Provides common functionality for STT services including audio passthrough, muting, settings management, and audio processing. Subclasses must implement the run_stt method to provide actual speech recognition.
- Parameters:
audio_passthrough – Whether to pass audio frames downstream after processing. Defaults to True.
sample_rate (int | None) – The sample rate for audio input. If None, will be determined from the start frame.
**kwargs – Additional arguments passed to the parent AIService.
- property is_muted: bool
Check if the STT service is currently muted.
- Returns:
True if the service is muted and will not process audio.

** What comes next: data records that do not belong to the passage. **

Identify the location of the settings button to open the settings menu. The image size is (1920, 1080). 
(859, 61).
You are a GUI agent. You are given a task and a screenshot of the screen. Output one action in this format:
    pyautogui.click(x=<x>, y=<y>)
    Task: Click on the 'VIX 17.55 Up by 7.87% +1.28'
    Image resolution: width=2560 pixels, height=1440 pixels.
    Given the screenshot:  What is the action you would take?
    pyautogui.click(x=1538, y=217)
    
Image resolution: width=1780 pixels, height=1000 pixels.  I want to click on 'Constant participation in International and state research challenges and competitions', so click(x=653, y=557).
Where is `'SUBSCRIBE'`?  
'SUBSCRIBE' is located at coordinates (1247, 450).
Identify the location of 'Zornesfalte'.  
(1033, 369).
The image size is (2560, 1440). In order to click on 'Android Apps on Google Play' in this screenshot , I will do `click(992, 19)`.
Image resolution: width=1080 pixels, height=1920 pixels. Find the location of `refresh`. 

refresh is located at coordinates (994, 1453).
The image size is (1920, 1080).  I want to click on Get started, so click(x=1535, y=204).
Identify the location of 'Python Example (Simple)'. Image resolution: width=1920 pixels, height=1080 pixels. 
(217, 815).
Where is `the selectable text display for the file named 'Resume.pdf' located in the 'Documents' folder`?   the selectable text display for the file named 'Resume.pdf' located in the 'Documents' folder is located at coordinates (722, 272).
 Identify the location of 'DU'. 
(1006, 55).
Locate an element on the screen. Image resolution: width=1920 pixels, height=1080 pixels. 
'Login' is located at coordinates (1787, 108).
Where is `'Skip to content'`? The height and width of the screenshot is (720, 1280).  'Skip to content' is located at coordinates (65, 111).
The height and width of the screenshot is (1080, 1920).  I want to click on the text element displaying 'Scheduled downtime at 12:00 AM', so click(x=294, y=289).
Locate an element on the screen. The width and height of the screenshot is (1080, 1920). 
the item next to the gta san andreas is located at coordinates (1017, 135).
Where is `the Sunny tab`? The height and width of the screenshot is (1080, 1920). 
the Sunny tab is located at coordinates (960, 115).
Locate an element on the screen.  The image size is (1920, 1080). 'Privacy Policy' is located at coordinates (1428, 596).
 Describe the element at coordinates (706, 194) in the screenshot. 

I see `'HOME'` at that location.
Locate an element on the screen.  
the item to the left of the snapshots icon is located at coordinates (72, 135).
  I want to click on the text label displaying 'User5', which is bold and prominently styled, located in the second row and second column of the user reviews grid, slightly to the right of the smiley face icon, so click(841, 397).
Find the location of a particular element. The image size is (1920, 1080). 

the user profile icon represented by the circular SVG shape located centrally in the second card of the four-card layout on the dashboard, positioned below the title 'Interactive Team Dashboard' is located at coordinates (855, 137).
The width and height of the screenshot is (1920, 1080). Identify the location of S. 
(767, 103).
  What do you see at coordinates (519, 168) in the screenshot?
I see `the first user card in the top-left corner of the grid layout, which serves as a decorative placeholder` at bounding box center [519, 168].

- property sample_rate: int
Get the current sample rate for audio processing.
- Returns:
The sample rate in Hz.
- async set_model(model)[source]
Set the speech recognition model.
- Parameters:
model (str) – The name of the model to use for speech recognition.
- async set_language(language)[source]
Set the language for speech recognition.
- Parameters:
language (Language) – The language to use for speech recognition.
- abstractmethod async run_stt(audio)[source]
Run speech-to-text on the provided audio data.
This method must be implemented by subclasses to provide actual speech recognition functionality.
- Parameters:
audio (bytes) – Raw audio bytes to transcribe.
- Yields:
Frame – Frames containing transcription results (typically TextFrame).
- Return type:
AsyncGenerator[Frame, None]
- async start(frame)[source]
Start the STT service.
- Parameters:
frame (StartFrame) – The start frame containing initialization parameters.
- async process_audio_frame(frame, direction)[source]
Process an audio frame for speech recognition.
- Parameters:
frame (AudioRawFrame) – The audio frame to process.
direction (FrameDirection) – The direction of frame processing.
- async process_frame(frame, direction)[source]
Process frames, handling VAD events and audio segmentation.
- Parameters:
frame (Frame) – The frame to process.
direction (FrameDirection) – The direction of frame processing.
- class pipecat.services.stt_service.SegmentedSTTService(*, sample_rate=None, **kwargs)[source]
Bases:
STTService
STT service that processes speech in segments using VAD events.
Uses Voice Activity Detection (VAD) events to detect speech segments and runs speech-to-text only on those segments, rather than continuously.
Requires VAD to be enabled in the pipeline to function properly. Maintains a small audio buffer to account for the delay between actual speech start and VAD detection.
- Parameters:
sample_rate (int | None) – The sample rate for audio input. If None, will be determined from the start frame.
**kwargs – Additional arguments passed to the parent STTService.
- async start(frame)[source]
Start the segmented STT service and initialize audio buffer.
- Parameters:
frame (StartFrame) – The start frame containing initialization parameters.
- async process_frame(frame, direction)[source]
Process frames, handling VAD events and audio segmentation.
- Parameters:
frame (Frame)
direction (FrameDirection)
- async process_audio_frame(frame, direction)[source]
Process audio frames by buffering them for segmented transcription.
Continuously buffers audio, growing the buffer while user is speaking and maintaining a small buffer when not speaking to account for VAD delay.
- Parameters:
frame (AudioRawFrame) – The audio frame to process.
direction (FrameDirection) – The direction of frame processing.